Carbamazepine
(CBZ) is used in the treatment of multiple neurological
conditions. Although efficacious, its potential has been limited by
its poor solubility, which means that patients are required to take
very large doses to gain the desired effect. Co-crystals have been
proposed as a means of improving the physicochemical properties of
pharmaceutical compounds while maintaining their efficacy. CBZ cocrystallized
with saccharin (SAC) and nicotinamide (NIC) have previously been studied,
with the CBZ-SAC crystal being more soluble than the commercially
available product Tegretol, which only contains CBZ, while the nicotinamide
cocrystal was found to be less soluble. High-resolution X-ray crystallography
has been carried out on the CBZ-SAC cocrystal and its individual constituents
to determine which features of the electron density distribution contribute
to the differing physical properties. The number of hydrogen bonds
found for the CBZ, SAC, and CBZ-SAC systems were 8, 5, and 10, respectively.

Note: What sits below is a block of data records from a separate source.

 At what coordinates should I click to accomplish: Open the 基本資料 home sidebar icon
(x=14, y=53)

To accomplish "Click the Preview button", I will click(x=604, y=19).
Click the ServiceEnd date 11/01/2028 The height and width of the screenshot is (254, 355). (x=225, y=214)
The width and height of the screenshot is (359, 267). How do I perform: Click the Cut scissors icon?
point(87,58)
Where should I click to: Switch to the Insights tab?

Homosynthons (interactions between a pair of identical functional
groups) are the primary bonding motif in CBZ and SAC, while a heterosynthon
is also present in the cocrystal. Molecular electrostatic potential
(MEP) maps show that cocrystallization results in changes in distribution
around the carboxamide group, thus accommodating heterosynthon formation
and leading to subsequent charge redistribution across the CBZ molecule.
Additional lattice energy calculations were not able to provide a
definitive answer as to which system was most stable. Solid state
entropy calculations revealed that the CBZ-SAC cocrystal had a higher
entropy, providing explanations for the lower melting point and improved
dissolution profile previously described. These investigations at
an electronic level help to explain the greater solubility of the
CBZ-SAC cocrystal compared to CBZ alone.